*WHAT TO WORK ON*. Give the number of lines in the records below that contain the string "Instruction", matching case exactly. Reply with the number only.

[Records for locating described items]

»»

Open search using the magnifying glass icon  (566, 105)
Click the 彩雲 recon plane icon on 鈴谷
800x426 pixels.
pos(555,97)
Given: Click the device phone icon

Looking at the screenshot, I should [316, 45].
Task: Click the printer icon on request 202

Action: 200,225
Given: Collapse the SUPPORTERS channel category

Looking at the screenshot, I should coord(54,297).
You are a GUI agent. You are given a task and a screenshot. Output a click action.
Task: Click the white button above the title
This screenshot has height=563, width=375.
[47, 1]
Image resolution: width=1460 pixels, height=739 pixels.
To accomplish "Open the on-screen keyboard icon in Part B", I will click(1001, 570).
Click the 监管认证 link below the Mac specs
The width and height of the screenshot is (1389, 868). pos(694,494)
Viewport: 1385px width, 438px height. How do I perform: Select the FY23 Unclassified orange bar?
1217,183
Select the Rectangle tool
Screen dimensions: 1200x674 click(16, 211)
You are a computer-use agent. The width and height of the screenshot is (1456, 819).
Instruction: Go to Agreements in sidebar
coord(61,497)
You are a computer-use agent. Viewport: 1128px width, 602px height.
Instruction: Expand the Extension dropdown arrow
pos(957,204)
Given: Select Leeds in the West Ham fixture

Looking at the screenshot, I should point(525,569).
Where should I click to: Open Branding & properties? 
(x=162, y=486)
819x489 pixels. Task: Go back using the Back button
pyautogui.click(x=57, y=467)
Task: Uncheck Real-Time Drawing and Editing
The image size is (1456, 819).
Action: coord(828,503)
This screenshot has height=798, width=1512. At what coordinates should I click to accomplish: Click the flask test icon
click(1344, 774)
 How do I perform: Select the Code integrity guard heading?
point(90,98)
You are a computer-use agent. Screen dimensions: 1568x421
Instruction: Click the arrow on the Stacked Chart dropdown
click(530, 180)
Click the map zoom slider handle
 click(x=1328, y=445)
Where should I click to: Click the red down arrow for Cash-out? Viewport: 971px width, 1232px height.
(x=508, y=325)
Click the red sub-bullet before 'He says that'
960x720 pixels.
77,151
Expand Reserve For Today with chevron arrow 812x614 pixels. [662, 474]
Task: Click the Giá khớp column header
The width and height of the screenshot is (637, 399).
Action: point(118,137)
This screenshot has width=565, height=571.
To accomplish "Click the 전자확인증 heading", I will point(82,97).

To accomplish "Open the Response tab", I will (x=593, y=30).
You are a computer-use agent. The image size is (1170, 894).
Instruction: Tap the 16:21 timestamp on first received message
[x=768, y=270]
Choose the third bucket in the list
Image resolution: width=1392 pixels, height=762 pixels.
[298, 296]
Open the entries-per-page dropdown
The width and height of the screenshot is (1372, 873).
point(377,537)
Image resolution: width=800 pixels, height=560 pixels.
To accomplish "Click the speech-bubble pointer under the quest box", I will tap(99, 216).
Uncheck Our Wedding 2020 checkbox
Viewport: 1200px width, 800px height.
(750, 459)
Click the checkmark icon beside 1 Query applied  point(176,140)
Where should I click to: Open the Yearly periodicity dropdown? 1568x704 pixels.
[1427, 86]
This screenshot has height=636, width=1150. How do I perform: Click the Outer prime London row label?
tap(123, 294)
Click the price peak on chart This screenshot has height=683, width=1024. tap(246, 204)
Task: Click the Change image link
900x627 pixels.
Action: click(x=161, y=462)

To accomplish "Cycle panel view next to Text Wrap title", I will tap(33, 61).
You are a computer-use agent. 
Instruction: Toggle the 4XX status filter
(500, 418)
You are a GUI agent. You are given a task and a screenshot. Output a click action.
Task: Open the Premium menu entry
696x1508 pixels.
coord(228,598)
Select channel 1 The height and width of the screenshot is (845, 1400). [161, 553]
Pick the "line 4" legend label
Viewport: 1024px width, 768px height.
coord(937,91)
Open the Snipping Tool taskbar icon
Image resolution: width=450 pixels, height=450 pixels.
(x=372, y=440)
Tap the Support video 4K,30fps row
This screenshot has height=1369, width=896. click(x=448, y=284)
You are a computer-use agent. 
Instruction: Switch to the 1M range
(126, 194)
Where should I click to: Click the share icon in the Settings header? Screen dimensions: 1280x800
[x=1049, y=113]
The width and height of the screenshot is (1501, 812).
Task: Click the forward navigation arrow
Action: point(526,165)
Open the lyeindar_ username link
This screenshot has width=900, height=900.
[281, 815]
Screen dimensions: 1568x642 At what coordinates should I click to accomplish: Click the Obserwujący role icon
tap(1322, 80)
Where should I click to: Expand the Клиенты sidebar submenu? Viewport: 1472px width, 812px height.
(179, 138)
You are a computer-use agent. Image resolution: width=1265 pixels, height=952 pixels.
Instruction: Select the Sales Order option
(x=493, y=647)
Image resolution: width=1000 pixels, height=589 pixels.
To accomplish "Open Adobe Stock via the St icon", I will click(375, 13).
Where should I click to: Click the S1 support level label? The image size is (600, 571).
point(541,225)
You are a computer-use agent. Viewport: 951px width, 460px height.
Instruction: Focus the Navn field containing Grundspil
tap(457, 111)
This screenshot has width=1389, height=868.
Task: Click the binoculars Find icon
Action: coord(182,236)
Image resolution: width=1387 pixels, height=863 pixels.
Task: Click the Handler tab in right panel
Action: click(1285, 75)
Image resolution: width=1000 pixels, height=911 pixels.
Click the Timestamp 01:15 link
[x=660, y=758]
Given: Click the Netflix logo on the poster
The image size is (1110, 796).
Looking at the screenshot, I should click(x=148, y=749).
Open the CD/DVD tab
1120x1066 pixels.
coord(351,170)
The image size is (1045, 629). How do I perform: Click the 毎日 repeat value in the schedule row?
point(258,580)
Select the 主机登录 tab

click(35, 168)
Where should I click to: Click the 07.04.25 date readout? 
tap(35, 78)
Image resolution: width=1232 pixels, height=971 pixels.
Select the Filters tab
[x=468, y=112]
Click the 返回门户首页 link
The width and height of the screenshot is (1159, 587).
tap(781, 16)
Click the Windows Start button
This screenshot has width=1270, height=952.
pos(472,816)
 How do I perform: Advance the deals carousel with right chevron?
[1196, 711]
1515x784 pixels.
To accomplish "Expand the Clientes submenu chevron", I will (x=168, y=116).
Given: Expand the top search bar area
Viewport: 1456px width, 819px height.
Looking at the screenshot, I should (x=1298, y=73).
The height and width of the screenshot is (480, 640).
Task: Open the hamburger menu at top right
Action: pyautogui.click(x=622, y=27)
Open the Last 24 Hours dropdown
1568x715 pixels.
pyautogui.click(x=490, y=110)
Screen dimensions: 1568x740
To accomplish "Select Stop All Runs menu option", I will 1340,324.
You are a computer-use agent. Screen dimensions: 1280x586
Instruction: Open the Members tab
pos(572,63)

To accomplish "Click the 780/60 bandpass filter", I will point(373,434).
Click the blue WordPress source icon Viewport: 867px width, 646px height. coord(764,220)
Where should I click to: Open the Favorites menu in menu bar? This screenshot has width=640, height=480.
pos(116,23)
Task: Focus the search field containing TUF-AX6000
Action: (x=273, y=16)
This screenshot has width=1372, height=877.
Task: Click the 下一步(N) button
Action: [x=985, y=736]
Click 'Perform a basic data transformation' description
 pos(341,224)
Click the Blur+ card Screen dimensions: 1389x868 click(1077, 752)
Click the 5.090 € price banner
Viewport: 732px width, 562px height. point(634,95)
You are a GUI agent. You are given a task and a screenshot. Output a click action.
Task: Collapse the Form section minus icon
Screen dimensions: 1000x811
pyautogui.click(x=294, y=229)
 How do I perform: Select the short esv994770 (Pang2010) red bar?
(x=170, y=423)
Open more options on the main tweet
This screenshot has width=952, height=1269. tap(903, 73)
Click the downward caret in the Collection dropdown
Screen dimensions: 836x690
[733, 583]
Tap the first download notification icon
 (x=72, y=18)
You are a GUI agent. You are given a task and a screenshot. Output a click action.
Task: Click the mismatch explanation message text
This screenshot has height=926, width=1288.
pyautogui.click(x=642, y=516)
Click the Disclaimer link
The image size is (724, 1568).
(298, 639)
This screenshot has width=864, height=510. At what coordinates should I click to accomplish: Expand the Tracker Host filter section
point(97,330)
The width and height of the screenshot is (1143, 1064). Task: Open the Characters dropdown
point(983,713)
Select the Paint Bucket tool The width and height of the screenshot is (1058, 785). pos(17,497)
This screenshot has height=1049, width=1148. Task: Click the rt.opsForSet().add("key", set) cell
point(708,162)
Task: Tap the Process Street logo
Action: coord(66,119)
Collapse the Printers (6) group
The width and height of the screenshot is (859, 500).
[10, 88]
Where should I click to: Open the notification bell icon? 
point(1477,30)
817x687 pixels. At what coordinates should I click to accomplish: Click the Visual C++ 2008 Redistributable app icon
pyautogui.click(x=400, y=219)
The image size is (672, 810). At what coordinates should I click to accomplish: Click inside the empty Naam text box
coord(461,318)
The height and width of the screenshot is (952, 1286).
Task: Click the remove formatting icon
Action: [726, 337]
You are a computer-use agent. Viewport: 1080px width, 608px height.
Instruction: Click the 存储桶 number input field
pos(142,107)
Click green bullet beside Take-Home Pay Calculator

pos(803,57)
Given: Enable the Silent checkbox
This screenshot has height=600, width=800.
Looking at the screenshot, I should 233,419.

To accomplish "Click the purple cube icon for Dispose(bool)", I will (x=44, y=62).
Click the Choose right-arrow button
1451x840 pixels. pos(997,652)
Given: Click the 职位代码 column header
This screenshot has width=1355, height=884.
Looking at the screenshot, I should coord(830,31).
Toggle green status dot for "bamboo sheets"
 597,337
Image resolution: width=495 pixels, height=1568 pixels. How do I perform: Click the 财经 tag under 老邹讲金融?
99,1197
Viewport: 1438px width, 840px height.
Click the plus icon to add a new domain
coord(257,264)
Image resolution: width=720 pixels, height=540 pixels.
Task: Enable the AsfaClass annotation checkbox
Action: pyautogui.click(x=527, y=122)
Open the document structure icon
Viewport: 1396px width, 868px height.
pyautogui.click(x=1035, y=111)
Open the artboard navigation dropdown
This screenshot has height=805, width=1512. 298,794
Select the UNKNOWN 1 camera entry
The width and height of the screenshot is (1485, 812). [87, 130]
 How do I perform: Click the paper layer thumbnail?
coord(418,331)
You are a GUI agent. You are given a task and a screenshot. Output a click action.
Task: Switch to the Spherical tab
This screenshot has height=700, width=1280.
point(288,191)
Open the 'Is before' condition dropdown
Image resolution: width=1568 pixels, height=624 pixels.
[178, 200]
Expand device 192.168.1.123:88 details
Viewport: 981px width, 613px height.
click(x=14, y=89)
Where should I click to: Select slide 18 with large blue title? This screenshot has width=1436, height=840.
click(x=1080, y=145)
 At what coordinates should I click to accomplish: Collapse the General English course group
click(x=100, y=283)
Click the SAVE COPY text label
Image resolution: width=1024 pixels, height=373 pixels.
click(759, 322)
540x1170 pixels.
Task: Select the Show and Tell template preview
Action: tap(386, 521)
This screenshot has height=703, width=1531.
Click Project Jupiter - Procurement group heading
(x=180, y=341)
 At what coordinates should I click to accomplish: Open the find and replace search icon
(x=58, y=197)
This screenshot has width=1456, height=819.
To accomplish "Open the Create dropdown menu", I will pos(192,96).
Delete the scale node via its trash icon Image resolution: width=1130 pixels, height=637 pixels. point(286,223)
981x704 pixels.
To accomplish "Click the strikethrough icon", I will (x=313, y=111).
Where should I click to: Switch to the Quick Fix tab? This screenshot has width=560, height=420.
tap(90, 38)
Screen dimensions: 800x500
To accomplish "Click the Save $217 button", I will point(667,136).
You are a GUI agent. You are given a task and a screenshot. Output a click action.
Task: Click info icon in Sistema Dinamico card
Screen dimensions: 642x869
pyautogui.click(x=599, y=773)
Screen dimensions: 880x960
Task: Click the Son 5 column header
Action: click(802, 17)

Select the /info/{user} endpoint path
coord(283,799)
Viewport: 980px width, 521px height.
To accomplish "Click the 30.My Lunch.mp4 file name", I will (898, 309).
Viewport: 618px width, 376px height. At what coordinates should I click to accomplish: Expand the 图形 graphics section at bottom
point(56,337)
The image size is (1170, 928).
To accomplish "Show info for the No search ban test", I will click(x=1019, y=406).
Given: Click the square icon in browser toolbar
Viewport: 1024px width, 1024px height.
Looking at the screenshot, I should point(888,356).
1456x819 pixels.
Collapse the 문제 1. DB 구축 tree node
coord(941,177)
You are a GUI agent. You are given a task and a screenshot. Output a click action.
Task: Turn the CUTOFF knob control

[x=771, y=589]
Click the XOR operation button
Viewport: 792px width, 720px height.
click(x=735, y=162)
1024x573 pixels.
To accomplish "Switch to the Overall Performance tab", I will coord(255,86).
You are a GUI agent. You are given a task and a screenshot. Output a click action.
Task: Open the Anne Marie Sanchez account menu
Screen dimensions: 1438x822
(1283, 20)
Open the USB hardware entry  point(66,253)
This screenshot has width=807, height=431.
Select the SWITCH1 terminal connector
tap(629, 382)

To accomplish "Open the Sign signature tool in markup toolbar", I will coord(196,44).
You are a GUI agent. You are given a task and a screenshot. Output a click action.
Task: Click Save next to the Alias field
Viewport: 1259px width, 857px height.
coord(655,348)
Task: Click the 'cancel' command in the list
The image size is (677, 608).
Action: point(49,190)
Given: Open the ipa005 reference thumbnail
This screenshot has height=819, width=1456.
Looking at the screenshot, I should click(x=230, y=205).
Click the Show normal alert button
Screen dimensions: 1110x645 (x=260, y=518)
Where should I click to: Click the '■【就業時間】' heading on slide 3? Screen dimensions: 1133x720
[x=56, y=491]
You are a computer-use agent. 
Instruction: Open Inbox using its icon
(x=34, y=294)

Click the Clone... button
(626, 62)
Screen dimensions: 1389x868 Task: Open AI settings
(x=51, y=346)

««

*OUTPUT FOR THIS EXERCISE*. 11